Copy every row below word for word, leaving out the pictures.

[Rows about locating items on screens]
★ ★ ★ ★ ★
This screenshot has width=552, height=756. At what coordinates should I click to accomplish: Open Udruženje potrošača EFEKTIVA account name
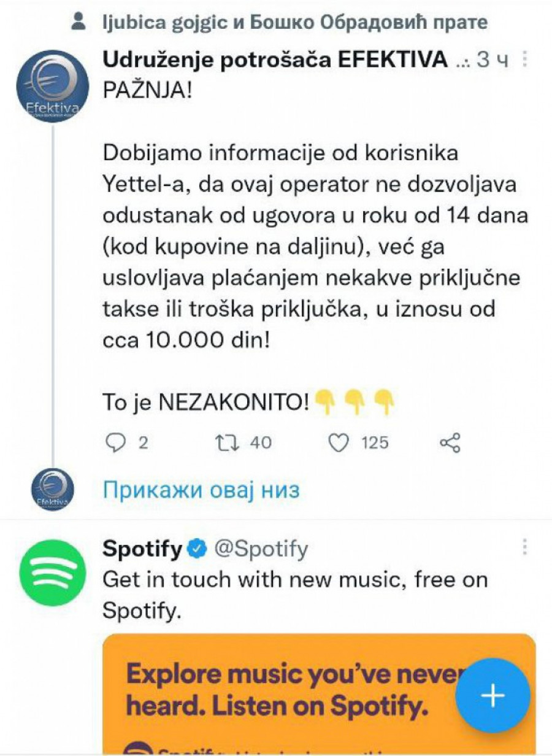tap(275, 60)
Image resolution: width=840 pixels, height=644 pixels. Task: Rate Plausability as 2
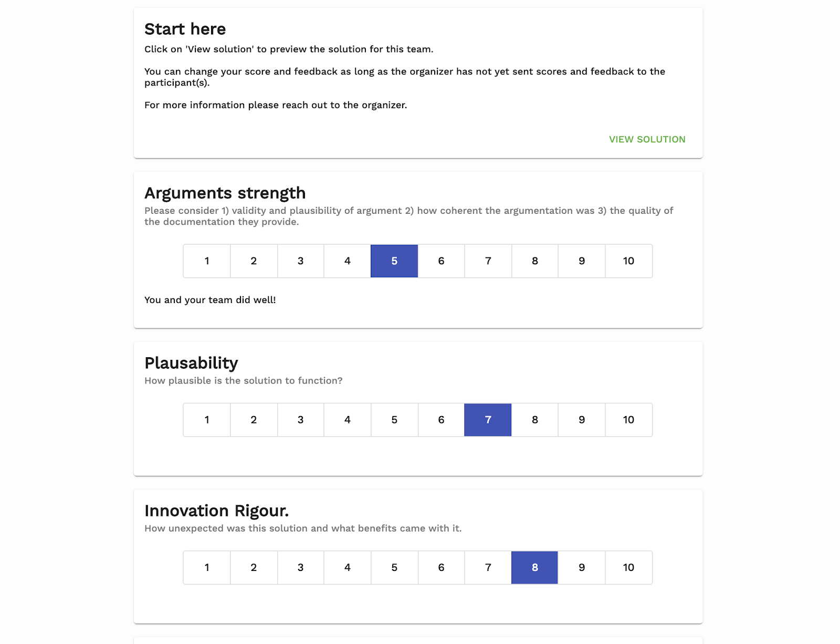tap(254, 420)
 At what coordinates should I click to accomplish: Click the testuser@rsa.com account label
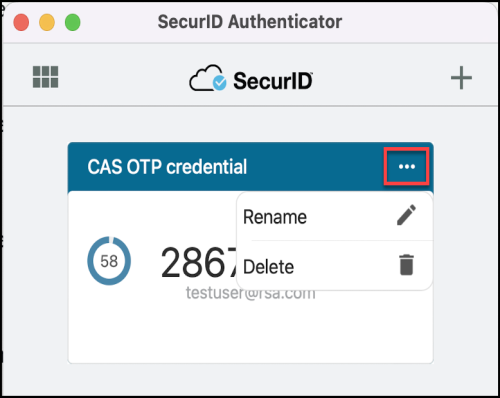tap(250, 294)
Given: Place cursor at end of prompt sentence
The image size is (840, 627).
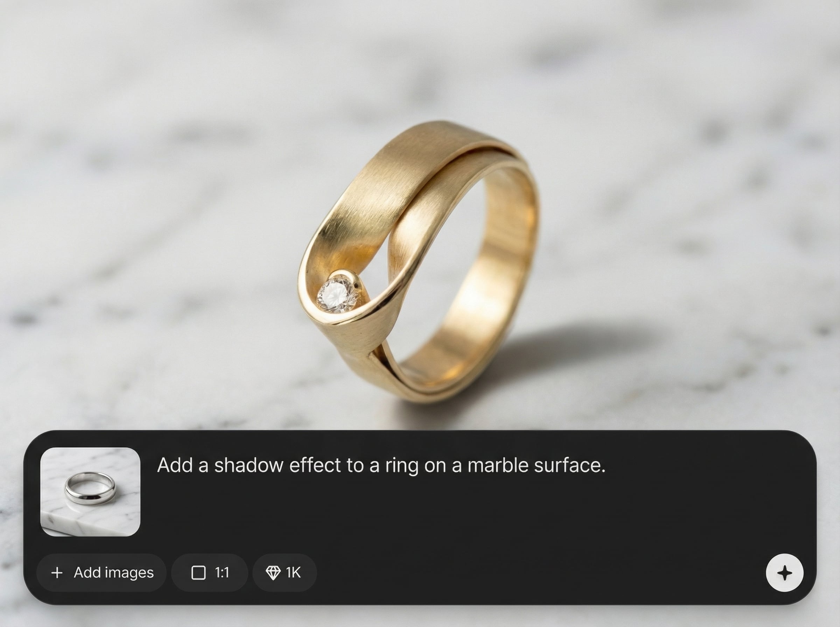Looking at the screenshot, I should 605,466.
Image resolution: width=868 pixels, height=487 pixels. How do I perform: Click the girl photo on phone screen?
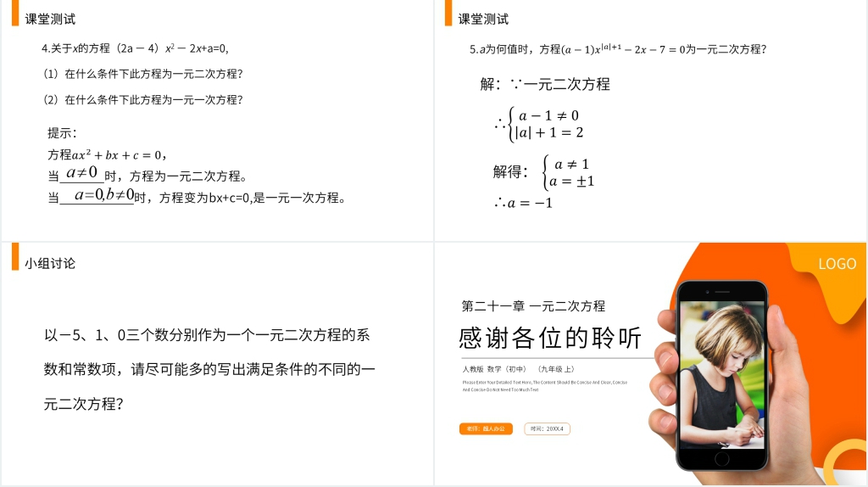point(722,374)
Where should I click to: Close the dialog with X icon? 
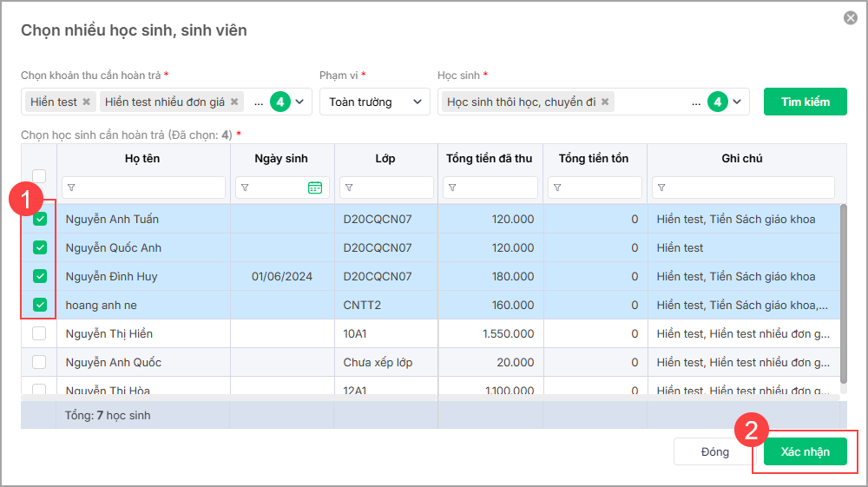point(850,18)
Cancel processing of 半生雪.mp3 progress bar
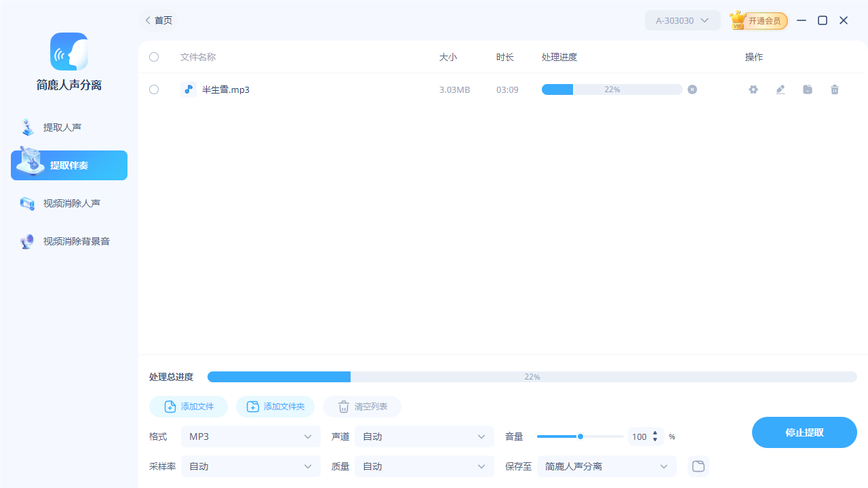Image resolution: width=868 pixels, height=488 pixels. click(692, 89)
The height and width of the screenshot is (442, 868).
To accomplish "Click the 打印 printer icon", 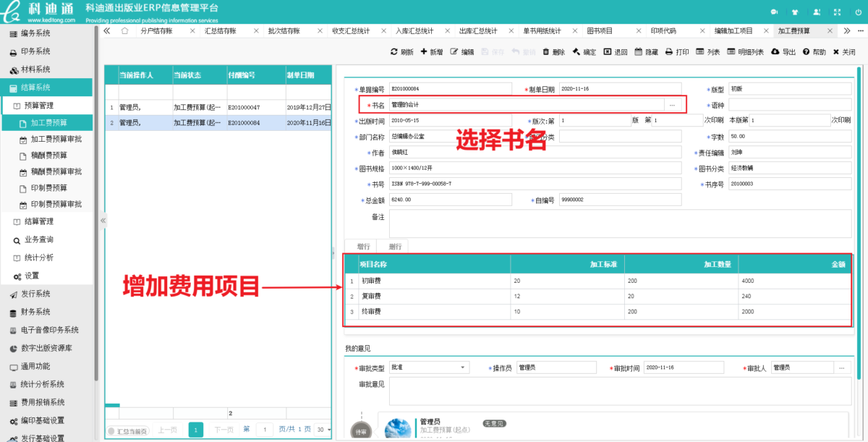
★ ★ ★ ★ ★
=== Solution below ===
This screenshot has width=552, height=756. At what coordinates should I click to accomplish: Open Udruženje potrošača EFEKTIVA account name
tap(275, 60)
Image resolution: width=840 pixels, height=644 pixels. Task: Rate Plausability as 2
tap(254, 420)
 At what coordinates should I click to accomplish: Click the testuser@rsa.com account label
tap(250, 294)
Given: Place cursor at end of prompt sentence
The image size is (840, 627).
Looking at the screenshot, I should 605,466.
Image resolution: width=868 pixels, height=487 pixels. How do I perform: Click the girl photo on phone screen?
point(722,374)
Where should I click to: Close the dialog with X icon? 
point(850,18)
Cancel processing of 半生雪.mp3 progress bar
Image resolution: width=868 pixels, height=488 pixels. click(692, 89)
The height and width of the screenshot is (442, 868).
To accomplish "Click the 打印 printer icon", 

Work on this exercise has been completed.